##### Recorded information

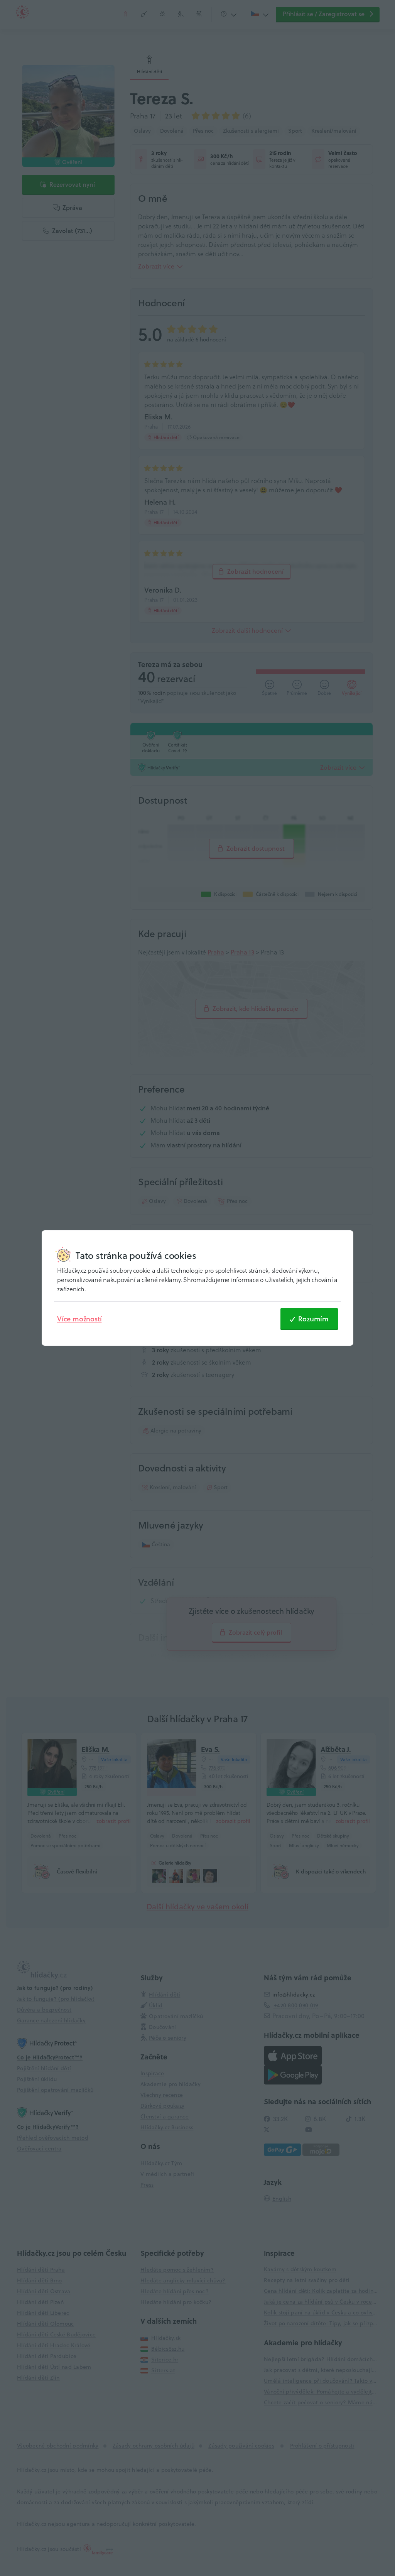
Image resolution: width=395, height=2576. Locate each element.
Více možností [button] (79, 1319)
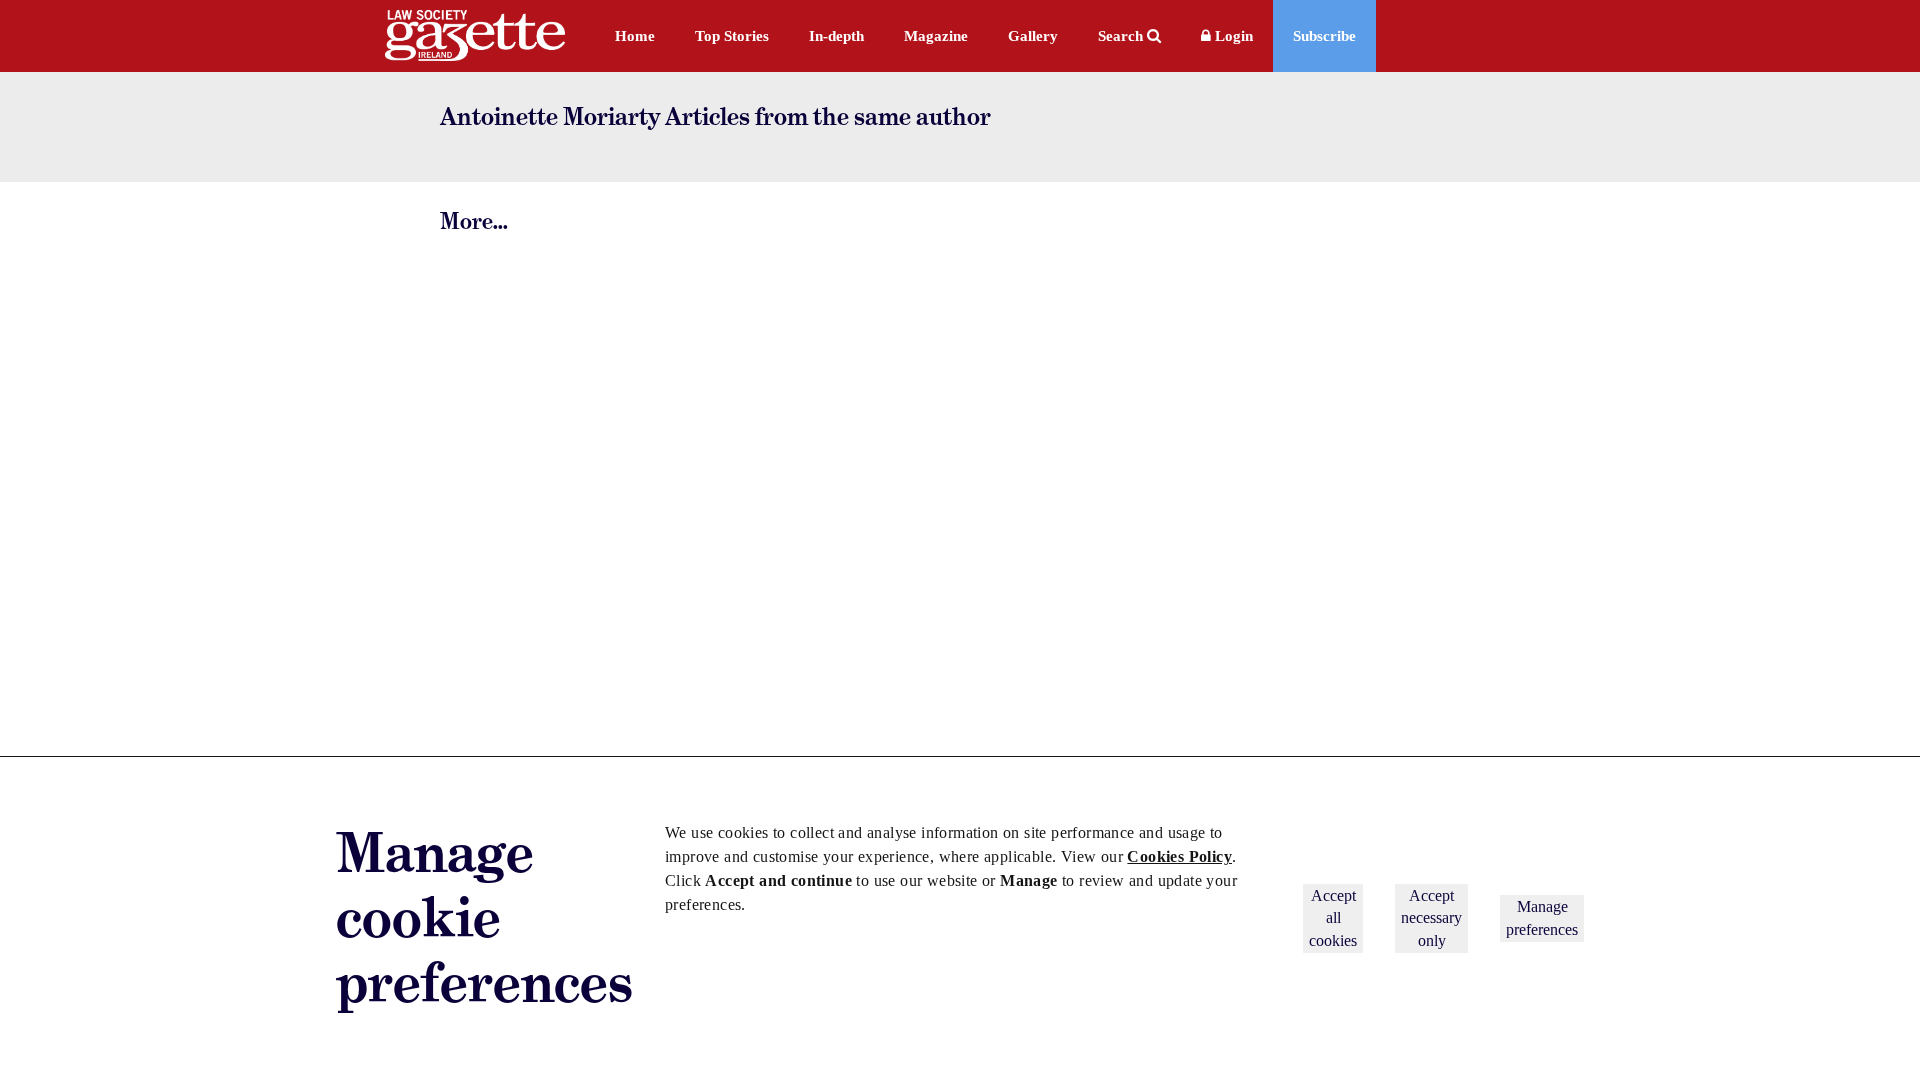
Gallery (1033, 36)
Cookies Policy (1179, 856)
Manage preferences (1542, 917)
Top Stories (732, 36)
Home (635, 36)
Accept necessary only (1431, 918)
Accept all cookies (1333, 918)
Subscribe (1324, 36)
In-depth (836, 36)
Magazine (936, 36)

##########

■ **What needs to be done**
Could you retype all the entries above exactly, without the pictures?

■ **Answer section**
Image resolution: width=395, height=2576. Locate each element.
Více možností [button] (79, 1319)
Gallery (1033, 36)
Cookies Policy (1179, 856)
Manage preferences (1542, 917)
Top Stories (732, 36)
Home (635, 36)
Accept necessary only (1431, 918)
Accept all cookies (1333, 918)
Subscribe (1324, 36)
In-depth (836, 36)
Magazine (936, 36)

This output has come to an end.